Doch das syrische Regime geht trotz einer Friedensvereinbarung weiter mit blutiger Gewalt gegen die eigene Bevölkerung vor. Am Freitag wurden nach Angaben von Aktivisten bis zum Mittag fünf Menschen erschossen. Ein Sprecher der Protestbewegung sagte in einem Telefoninterview mit der Nachrichtenagentur dpa: "Seit der Einigung mit der Arabischen Liga ist es - und das kann ich ohne Übertreibung sagen - sogar noch schlimmer geworden". Am Vortag sollen etwa 20 Menschen von den Sicherheitskräften getötet worden sein, die meisten von ihnen in Homs.

Für diesen Freitag hatten die Aktivisten zu Demonstrationen gegen Assad unter dem Motto "Gott ist groß" aufgerufen. "Ich glaube, dass bei unserer internen Abstimmung dieser Slogan ausgewählt wurde, weil das Gefühl aufkommt, dass uns niemand hilft, außer Gott", erklärte einer von ihnen.

Oppositionsgruppe ruft zu Dokumentation der Gewalt auf

Eine Oppositionsgruppe, die sich Bewegung für den Aufbau des syrischen Staates nennt, veröffentlichte in der Nacht eine Erklärung, in der sie die Menschenrechtsorganisationen des Landes aufforderte, "jeden Schuss, jede Festnahme und jede Entführung von welcher Seite auch immer" zu dokumentieren. Die Daten sollten dann an die Arabische Liga weitergeleitet werden.

Die staatlichen Medien bemühen sich derweil, den Eindruck zu erwecken, als sei die Krise bereits überstanden. Die Nachrichtenagentur Sana meldete, die Frist für die Anmeldung der Kandidaten für die Kommunalwahl am 12. Dezember sei wegen des großen Andrangs bis zum Samstag verlängert worden.

Seit Beginn der Proteste gegen Assad, der 2000 die Nachfolge seines Vaters Hafis al-Assad angetreten hatte, dauern bereits seit Mitte März an. Nach Angaben der Vereinten Nationen sind während der Proteste mehr als 3.000 Menschen in sieben Monaten gestorben. Syrische Menschenrechtsgruppen sprechen sogar von mehr als 4.000 Toten. Die meisten Opfer sind Zivilisten.
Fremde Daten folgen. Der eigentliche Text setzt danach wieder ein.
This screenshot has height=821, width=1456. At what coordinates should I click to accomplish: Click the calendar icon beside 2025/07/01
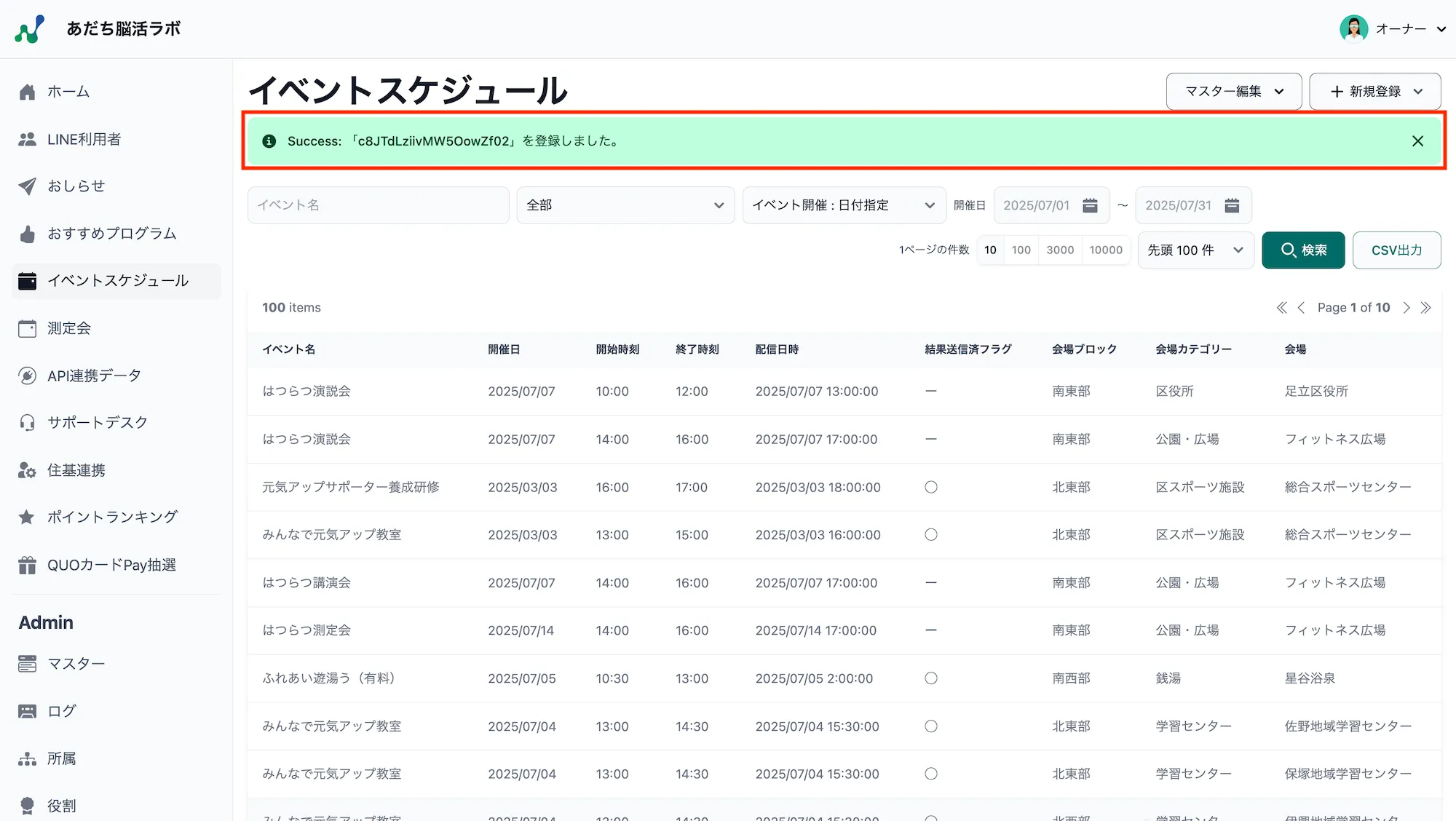[1089, 205]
Misstrauen gegen Syriens Regime bleibt

Die Demokratiebewegung glaubt den Versprechen der Führung in Damaskus nicht. Aktivisten stellten in der Nacht zum Donnerstag Videos von Demonstrationen in mehreren Provinzen ins Netz, bei denen zum Sturz von Präsident Baschar al-Assad aufgerufen wurde. Die Exil-Opposition erklärte, dem Regime sei nicht zu trauen. Assad versuche nur Zeit zu gewinnen.

Auch Deserteure aus der syrischen Armee sehen bislang keinen Beweis für einen Kurswechsel. "Wir warnen die Arabische Liga davor, diesem korrupten Lügner-Regime zu glauben, das nur mehr Zeit gewinnen will", sagte der Kommandeur der sogenannten Freien Syrischen Armee, Oberst Riad al-Assad, der Nachrichtenagentur dpa am Donnerstag in einem Telefoninterview. "Ein Beispiel, das zeigt, dass man dem Regime nicht vertrauen kann, sind die Schüsse, die in dieser Nacht fielen und die Bombardierungen. Das fand alles statt, nachdem die Einigung in Kairo bekanntgegeben worden war." Nach Schätzungen von Al-Assad sind bislang zwischen 10.000 und 15.000 Menschen aus der Armee, der Republikanischen Garde und dem Geheimdienst desertiert.

UN-Generalsekretär Ban Ki Moon erklärte, wichtig sei, dass die syrische Regierung die von ihr eingegangenen Verpflichtungen nun auch einhalte.